Of course he did. The point of this story isn't the fact that it would have been treated like the scandal of the century had it been Democrats displaying such open contempt for veterans, though of course it would have. What's important is what it demonstrates about Republicans: that their thirst for the sweet nectar of contempt is limitless, its targets potentially infinite. (The gag was the brainchild of Morton Blackwell, one of the most prominent activists in the conservative machine. Blackwell is president of the Leadership Institute, which has trained hundreds of young conservatives for careers in politics, advocacy, and media.)
What the nation learned about Sarah Palin last Wednesday, and what she has reinforced in all her public appearances since then, is that she is a master of the sarcastic, contemptuous sneer. It is extremely powerful to tell people that they are being ridiculed by someone else, that distant elite who live in cities sipping Chardonnay and eating brie as they look down their suspiciously long noses at you. And if you think that someone is looking down on you, the quickest way to feel better is to start looking down on them, which is just what Palin tells voters they must do.

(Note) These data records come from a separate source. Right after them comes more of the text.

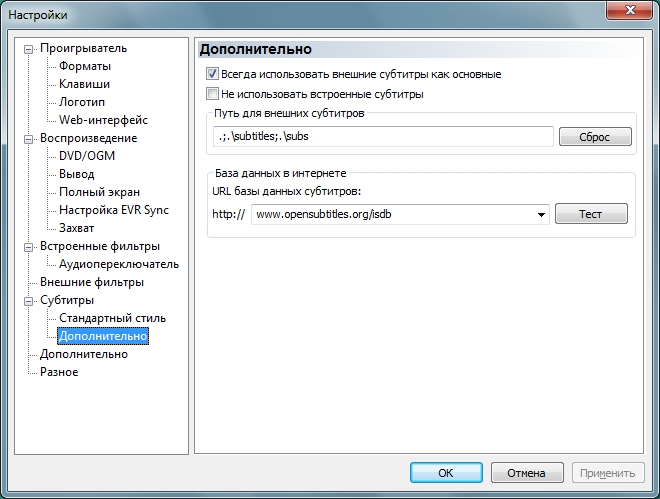The image size is (660, 499).
Task: Open the subtitle database URL dropdown
Action: click(541, 214)
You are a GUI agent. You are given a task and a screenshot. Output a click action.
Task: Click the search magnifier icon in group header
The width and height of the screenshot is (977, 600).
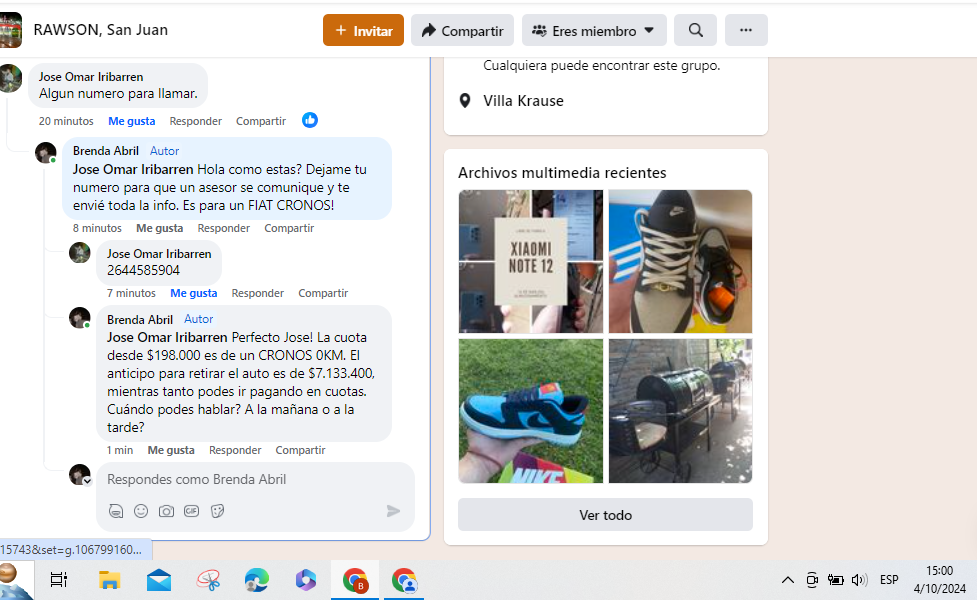coord(695,30)
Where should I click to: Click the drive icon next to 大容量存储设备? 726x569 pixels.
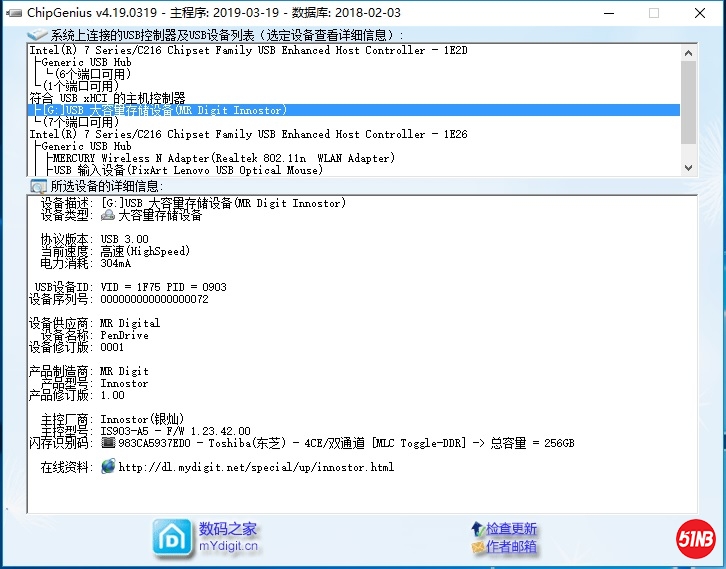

And oh, did those Republican delegates swoon at their new tribune of down-home all-American virtue, their Hockey Mom from heaven. Meanwhile, up in the skyboxes ringing the arena, the people John McCain's hero Teddy Roosevelt called the "malefactors of great wealth" nodded approvingly at the scene below. The party's patrons could rest easy knowing that once again, corporate and upper-income tax cuts are at the top of the Republican nominee's agenda. The troops on the floor had no more than a passing concern about that, though. They had been appropriately prodded with talk of values and God and the flag and the virtues of small towns -- but most of all, talk of those despicable liberals. Those liberals hate you, they were told, and they hate everything you stand for. So work your little hearts out.